▶ Directions for this task: Please repeat word for word the line containing "You are a GUI" and every following line up to and including the last one below, pictures excluded.

▶ Information:

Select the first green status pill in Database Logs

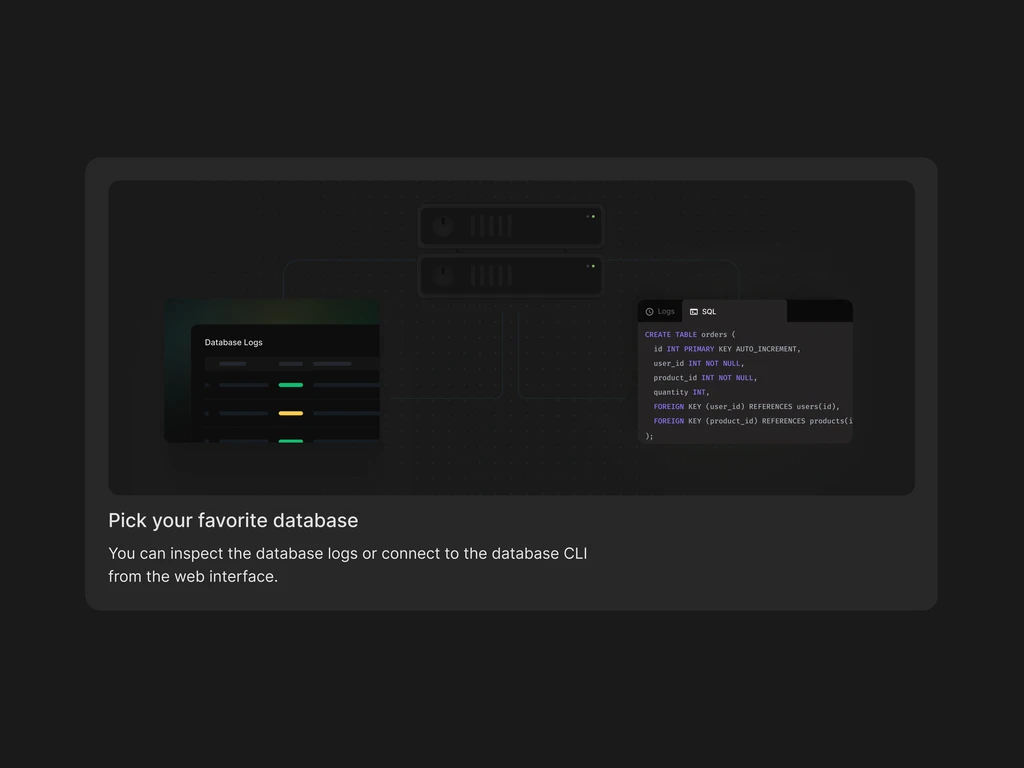[291, 385]
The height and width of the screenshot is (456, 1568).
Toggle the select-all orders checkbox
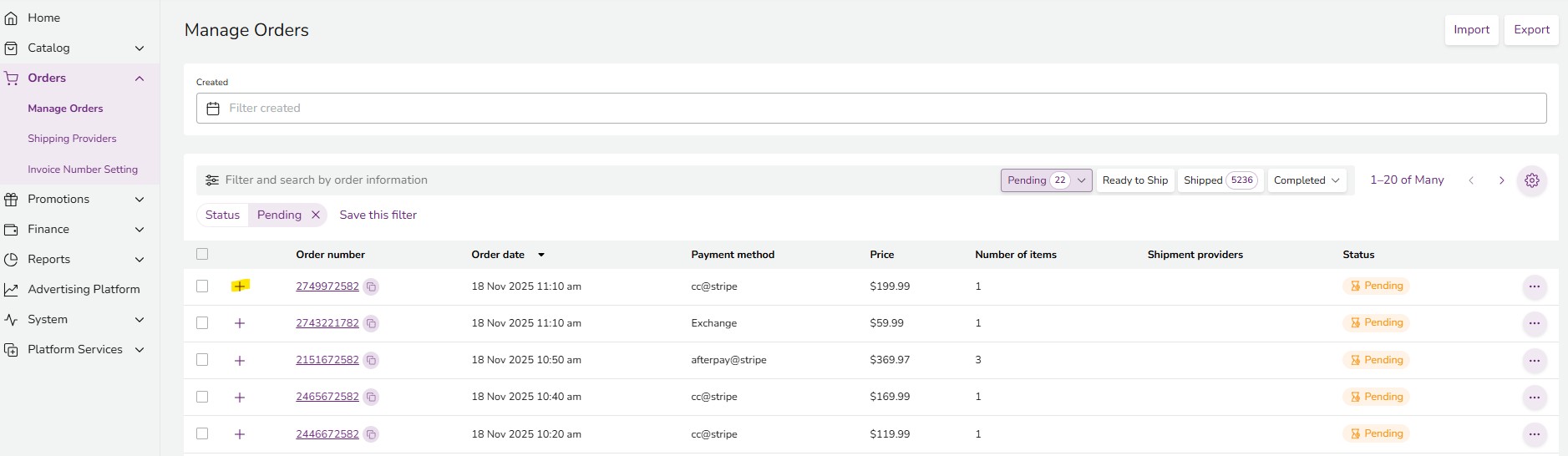tap(202, 254)
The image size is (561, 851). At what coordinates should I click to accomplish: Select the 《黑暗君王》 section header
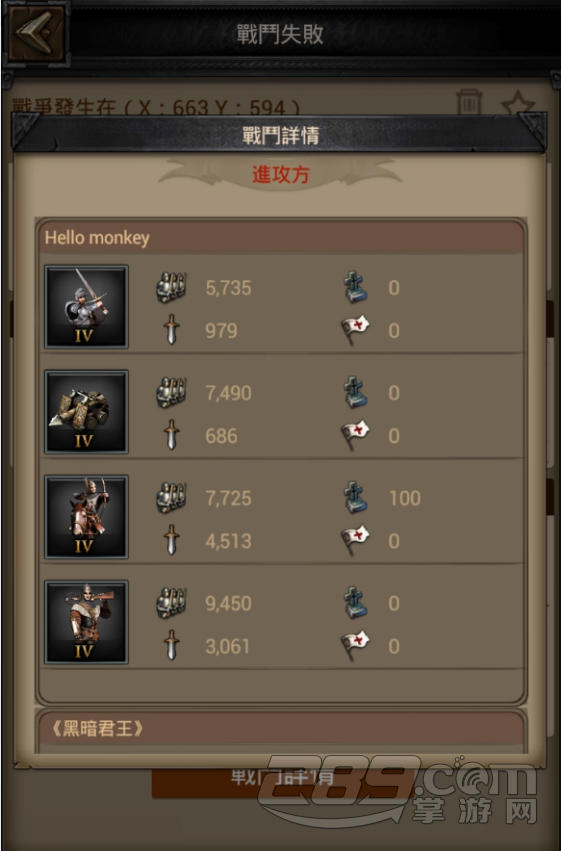click(x=281, y=728)
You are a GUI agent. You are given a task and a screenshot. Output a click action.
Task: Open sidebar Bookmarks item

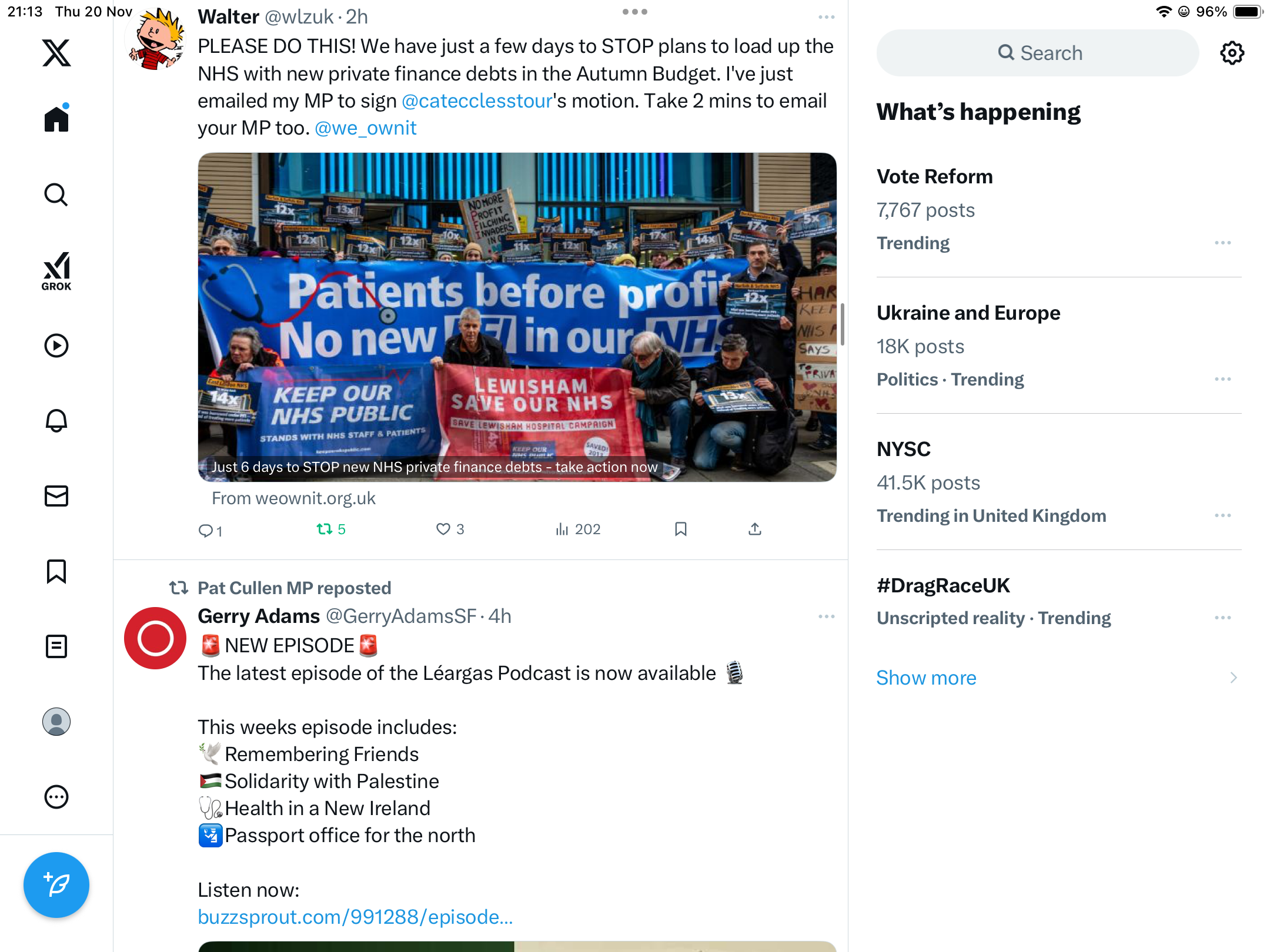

▶ Output of the exercise:
You are a GUI agent. You are given a task and a screenshot. Output a click action.
Task: Open sidebar Bookmarks item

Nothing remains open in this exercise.